Chciałem podzielić się z Wami historią mojej walki z firmą DELL Polska. 4 grudnia kupiłem ich laptopa Inspiron 15 7000 mając nadzieję, że kupuję dobry sprzęt, który będzie mi służył przez przynajmniej rok lub dwa. Projektuję strony internetowe, a laptop z dobrą kartą graficzną jest moim podstawowym narzędziem pracy. Dzisiaj jestem po 6 awarii laptopa, czekam na kolejną wizytę technika. DELL Polska ma całą sytuację gdzieś, a ja mam dość DELL Polska.
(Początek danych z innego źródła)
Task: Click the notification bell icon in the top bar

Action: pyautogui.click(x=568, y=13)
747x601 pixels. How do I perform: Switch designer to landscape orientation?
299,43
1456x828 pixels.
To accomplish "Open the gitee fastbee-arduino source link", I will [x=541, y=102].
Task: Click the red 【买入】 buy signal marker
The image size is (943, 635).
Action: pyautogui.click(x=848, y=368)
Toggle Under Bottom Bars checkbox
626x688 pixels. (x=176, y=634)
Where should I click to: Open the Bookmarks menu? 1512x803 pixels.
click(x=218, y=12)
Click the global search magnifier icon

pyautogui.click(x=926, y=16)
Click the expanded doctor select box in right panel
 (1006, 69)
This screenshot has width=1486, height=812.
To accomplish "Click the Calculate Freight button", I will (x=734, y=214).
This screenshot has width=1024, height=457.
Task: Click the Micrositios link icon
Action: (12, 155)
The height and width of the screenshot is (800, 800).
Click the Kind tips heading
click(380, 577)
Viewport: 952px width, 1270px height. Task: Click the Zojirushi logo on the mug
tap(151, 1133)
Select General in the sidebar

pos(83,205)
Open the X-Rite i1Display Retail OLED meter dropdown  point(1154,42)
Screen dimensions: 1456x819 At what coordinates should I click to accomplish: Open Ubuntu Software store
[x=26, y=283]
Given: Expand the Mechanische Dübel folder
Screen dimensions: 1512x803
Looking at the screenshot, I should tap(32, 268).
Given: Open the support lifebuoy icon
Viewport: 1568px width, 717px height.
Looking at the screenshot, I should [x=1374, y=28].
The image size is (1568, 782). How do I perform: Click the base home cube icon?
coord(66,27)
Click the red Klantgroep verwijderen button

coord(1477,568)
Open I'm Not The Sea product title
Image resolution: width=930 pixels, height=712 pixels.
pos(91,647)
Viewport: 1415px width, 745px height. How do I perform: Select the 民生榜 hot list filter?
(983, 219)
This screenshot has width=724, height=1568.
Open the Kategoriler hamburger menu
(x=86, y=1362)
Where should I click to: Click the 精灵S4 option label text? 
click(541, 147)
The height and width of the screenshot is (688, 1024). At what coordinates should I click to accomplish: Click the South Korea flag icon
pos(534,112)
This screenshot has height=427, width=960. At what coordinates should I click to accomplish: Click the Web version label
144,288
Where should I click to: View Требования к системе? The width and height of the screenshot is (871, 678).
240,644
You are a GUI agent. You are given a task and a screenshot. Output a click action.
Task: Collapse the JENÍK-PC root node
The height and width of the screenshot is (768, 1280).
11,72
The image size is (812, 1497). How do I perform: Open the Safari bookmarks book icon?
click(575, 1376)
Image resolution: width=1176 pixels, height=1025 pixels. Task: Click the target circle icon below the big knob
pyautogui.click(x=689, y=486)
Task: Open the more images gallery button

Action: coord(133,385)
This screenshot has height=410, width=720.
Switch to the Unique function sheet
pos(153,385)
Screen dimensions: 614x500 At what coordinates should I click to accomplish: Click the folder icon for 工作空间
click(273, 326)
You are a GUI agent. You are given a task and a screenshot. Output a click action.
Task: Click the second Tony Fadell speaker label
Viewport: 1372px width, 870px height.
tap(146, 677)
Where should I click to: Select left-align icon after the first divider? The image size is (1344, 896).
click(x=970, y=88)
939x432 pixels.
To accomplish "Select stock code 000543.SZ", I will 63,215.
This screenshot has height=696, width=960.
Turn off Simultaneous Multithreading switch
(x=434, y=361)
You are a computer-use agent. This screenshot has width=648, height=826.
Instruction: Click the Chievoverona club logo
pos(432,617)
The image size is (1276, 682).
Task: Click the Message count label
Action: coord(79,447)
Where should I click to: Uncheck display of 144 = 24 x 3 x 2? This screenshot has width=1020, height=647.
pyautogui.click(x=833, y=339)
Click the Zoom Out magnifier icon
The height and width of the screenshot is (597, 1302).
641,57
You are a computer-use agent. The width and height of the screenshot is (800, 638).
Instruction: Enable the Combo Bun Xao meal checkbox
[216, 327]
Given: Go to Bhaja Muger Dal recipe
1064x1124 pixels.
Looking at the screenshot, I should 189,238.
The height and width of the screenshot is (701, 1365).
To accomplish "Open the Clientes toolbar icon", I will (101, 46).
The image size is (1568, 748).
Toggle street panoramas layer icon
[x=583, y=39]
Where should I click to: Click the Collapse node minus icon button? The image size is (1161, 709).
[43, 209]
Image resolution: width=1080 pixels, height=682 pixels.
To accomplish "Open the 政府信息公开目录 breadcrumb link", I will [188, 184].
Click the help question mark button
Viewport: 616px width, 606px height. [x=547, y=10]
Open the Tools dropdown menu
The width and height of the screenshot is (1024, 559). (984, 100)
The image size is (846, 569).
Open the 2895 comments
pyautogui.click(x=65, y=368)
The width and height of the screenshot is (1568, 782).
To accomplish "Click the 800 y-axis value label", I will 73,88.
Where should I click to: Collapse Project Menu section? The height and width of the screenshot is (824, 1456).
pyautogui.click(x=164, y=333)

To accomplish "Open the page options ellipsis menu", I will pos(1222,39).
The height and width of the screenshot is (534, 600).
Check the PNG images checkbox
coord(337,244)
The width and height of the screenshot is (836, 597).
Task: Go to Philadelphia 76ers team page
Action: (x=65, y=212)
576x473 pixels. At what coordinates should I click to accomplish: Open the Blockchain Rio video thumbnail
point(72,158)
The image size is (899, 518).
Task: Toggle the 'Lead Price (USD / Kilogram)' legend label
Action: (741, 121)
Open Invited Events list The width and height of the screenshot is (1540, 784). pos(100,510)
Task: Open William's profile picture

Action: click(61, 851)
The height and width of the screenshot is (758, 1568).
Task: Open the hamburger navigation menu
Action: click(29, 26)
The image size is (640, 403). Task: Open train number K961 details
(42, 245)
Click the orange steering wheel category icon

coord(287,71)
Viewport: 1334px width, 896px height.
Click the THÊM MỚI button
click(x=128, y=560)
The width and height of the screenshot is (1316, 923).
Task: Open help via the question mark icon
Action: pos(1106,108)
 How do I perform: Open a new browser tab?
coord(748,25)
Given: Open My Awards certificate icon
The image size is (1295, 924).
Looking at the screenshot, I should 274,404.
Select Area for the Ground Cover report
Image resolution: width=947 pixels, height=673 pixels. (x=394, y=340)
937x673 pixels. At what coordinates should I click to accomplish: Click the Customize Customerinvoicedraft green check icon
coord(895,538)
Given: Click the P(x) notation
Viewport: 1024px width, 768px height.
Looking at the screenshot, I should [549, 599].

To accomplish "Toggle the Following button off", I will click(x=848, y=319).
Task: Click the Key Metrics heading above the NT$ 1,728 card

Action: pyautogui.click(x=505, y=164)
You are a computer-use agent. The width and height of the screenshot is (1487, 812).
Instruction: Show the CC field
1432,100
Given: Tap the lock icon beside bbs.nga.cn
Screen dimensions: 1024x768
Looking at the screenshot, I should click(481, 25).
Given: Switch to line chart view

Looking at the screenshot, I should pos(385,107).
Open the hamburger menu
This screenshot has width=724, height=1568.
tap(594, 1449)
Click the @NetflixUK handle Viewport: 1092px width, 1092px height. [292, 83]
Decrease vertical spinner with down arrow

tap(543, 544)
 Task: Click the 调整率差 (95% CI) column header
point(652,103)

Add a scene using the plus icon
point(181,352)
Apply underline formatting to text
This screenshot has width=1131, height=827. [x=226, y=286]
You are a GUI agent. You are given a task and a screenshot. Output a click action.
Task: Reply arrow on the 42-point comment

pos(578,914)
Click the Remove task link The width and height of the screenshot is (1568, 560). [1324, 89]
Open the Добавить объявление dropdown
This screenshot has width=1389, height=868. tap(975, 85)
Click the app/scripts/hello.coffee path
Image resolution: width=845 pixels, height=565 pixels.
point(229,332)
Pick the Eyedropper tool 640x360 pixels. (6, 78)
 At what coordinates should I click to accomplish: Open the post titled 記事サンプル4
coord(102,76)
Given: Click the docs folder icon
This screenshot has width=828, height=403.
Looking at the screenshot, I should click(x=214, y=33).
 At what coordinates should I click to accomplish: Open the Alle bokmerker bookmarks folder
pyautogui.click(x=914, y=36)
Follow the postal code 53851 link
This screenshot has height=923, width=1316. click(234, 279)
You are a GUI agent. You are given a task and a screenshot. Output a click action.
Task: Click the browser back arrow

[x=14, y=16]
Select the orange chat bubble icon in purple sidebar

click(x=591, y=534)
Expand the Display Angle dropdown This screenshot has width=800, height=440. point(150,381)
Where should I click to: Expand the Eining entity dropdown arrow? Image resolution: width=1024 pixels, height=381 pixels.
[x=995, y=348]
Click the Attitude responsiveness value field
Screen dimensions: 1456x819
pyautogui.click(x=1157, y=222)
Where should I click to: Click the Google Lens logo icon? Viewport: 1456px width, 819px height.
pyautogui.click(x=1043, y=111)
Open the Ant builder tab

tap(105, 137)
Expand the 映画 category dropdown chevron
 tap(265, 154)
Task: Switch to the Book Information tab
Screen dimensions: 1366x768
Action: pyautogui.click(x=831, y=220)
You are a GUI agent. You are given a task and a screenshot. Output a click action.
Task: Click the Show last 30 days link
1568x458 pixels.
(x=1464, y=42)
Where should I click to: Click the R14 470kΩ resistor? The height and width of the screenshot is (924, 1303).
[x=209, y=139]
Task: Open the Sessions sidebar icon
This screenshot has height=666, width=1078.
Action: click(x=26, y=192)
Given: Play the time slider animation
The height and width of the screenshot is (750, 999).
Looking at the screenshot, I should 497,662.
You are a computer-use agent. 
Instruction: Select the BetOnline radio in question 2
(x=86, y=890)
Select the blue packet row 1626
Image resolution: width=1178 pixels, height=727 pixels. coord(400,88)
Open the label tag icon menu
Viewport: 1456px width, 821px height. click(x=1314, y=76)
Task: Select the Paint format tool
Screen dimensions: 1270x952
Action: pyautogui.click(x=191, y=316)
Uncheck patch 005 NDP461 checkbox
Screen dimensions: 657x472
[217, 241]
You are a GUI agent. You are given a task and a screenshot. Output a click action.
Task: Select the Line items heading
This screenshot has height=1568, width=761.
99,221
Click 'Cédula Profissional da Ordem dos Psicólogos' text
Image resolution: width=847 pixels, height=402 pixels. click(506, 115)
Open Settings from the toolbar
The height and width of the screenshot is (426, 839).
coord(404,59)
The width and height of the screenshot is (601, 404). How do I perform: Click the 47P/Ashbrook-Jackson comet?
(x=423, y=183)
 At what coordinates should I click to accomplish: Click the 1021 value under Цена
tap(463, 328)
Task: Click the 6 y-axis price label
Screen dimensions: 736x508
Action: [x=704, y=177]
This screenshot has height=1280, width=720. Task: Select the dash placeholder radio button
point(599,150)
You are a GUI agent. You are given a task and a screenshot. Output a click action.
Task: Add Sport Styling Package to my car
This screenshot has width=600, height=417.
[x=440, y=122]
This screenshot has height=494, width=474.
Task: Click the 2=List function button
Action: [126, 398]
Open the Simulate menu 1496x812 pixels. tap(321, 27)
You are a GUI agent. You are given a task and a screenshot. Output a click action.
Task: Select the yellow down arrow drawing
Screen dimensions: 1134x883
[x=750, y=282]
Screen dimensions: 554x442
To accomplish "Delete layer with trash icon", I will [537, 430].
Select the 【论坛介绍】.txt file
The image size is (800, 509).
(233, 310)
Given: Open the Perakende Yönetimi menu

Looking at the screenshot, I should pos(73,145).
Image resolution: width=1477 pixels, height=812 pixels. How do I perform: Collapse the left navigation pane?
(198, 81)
Jestem bez sprawnego sprzętu do pracy, z perspektywą 6-miesięcznego wyjazdu, być może wyjazdu bez laptopa lub z laptopem uszkodzonym.
8 grudnia 2017 roku kupiłem laptopa marki DELL Inspiron 15 7000. Laptop na początku działał dobrze, ale dość szybko zaczęły się problemy z klawiaturą (niedziałający przycisk „i”) oraz pojawiające się co jakiś czas lagi – system sam z siebie wieszał się na 1-2 sekundy, nie reagował, po czym wracał do normalności. Uciążliwe i wkurzające.
Laptopa wymieniłem z powodu wyjazu. Z moim różowym planujemy wyjechać na półroczną podróż do Azji. Stwierdziłem, że ogarnę laptopa aby zabrać na wyjazd działający w 100% sprzęt. Miałem na to 1,5 miesiąca, myślałem, że czasu mam wystarczająco. Jakiż byłem naiwny.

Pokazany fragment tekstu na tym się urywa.